Pull out each line of the items below that contains the word "This", matching its case exactly.

[Screen-element location records]
■ ■ ■ ■ ■

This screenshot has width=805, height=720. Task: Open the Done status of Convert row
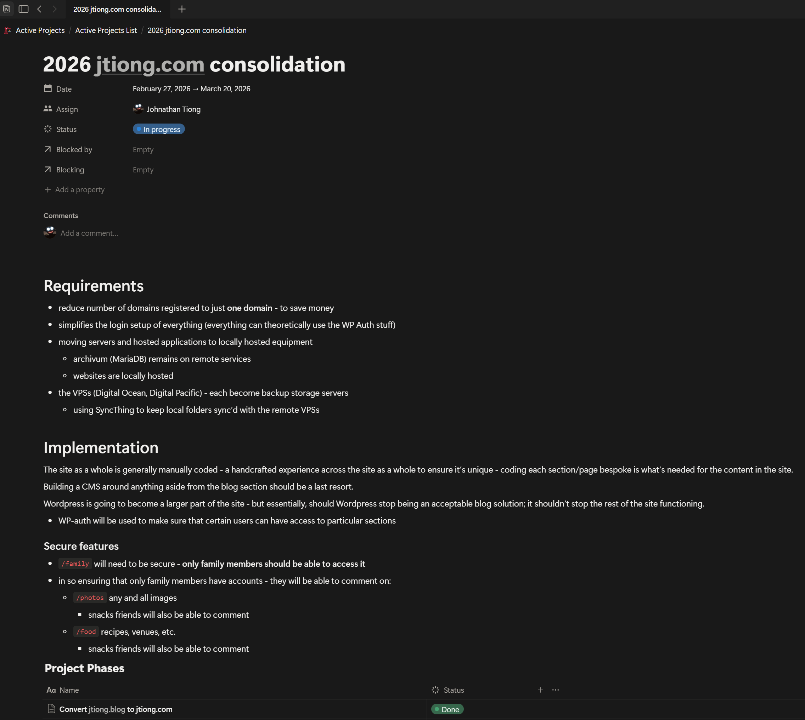[447, 709]
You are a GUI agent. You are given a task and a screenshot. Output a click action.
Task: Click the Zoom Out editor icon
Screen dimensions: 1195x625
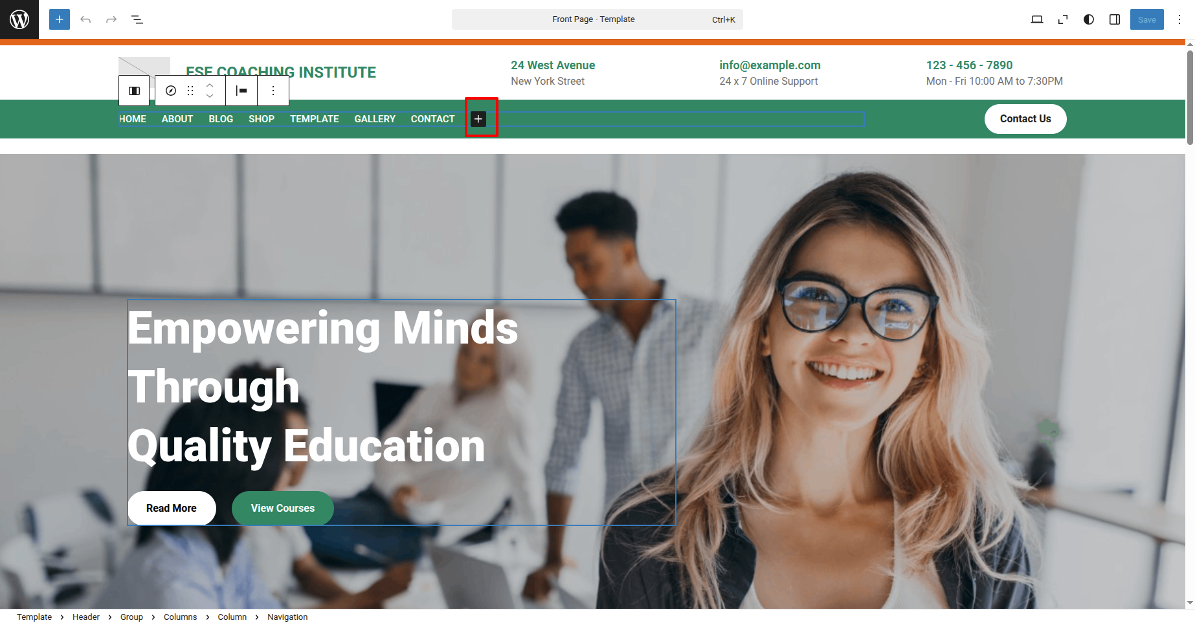point(1063,19)
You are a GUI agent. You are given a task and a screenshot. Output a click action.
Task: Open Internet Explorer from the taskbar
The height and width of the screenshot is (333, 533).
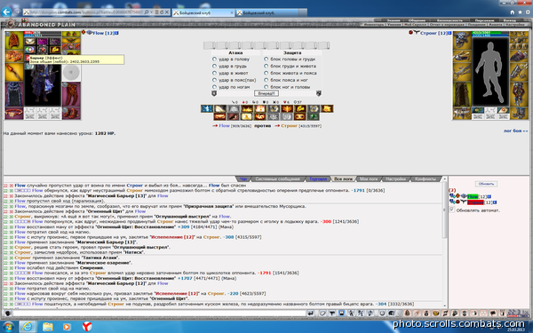[x=28, y=327]
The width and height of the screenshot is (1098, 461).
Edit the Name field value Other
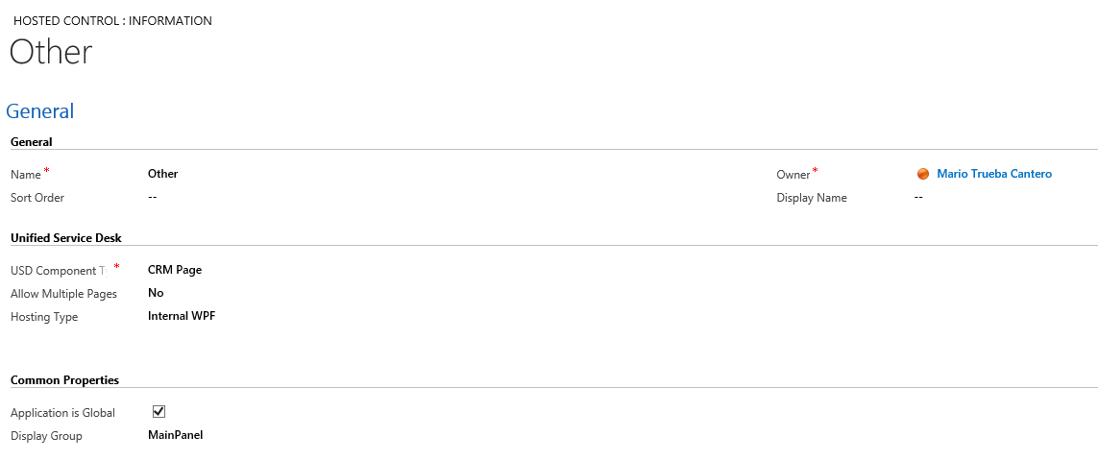tap(163, 174)

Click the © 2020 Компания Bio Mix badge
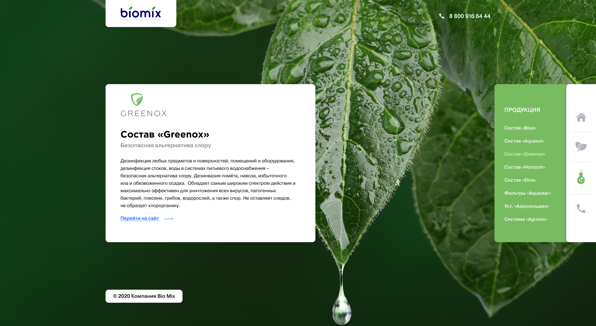coord(144,296)
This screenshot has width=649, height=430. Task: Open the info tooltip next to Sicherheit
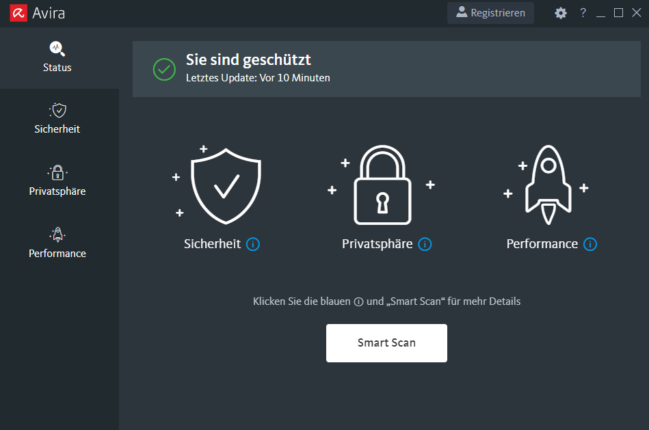click(x=252, y=244)
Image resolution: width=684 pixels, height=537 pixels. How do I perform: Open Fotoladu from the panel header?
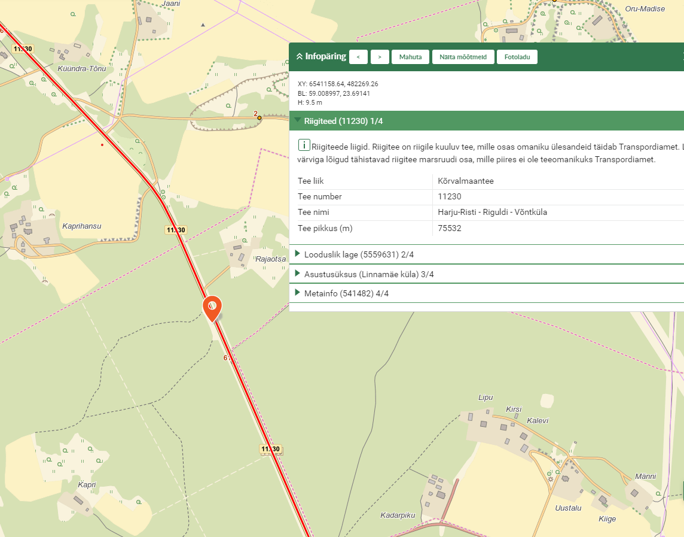517,57
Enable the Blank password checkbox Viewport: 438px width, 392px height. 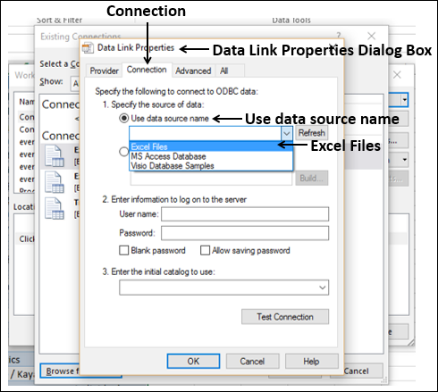(x=123, y=250)
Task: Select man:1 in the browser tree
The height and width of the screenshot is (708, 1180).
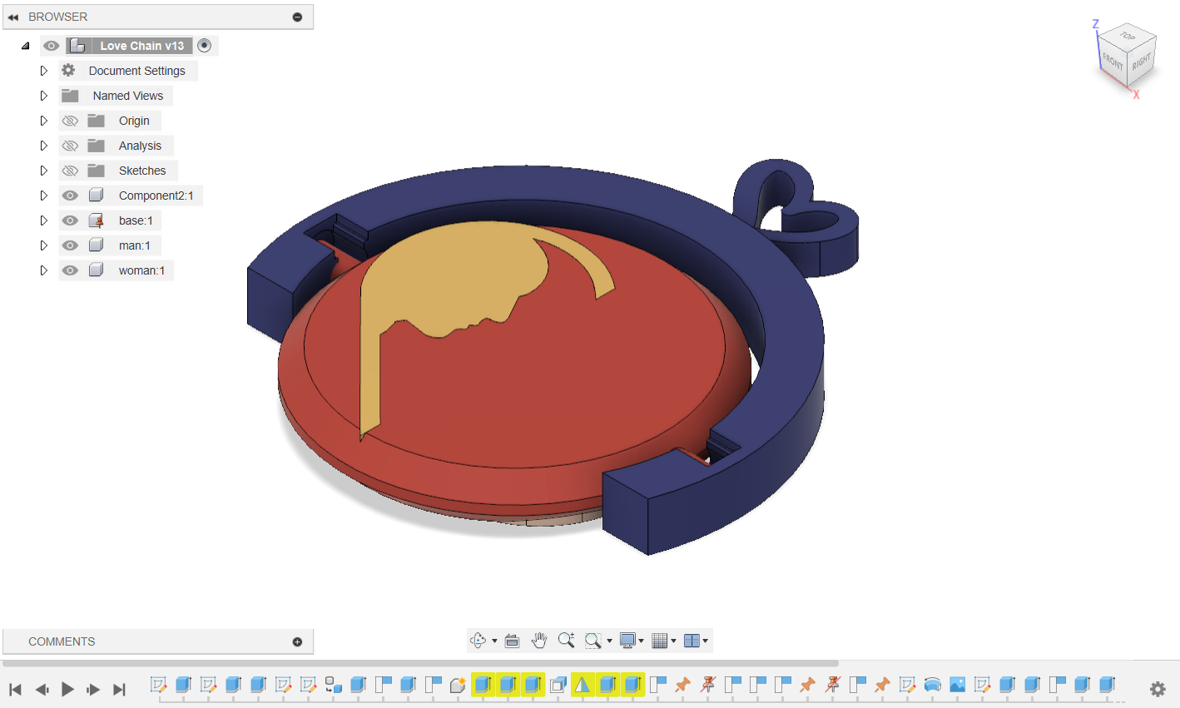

■ ■ ■ ■ ■

> **Problem solution**:
This screenshot has width=805, height=720. Task: Open the Done status of Convert row
This screenshot has width=649, height=430. Task: Open the info tooltip next to Sicherheit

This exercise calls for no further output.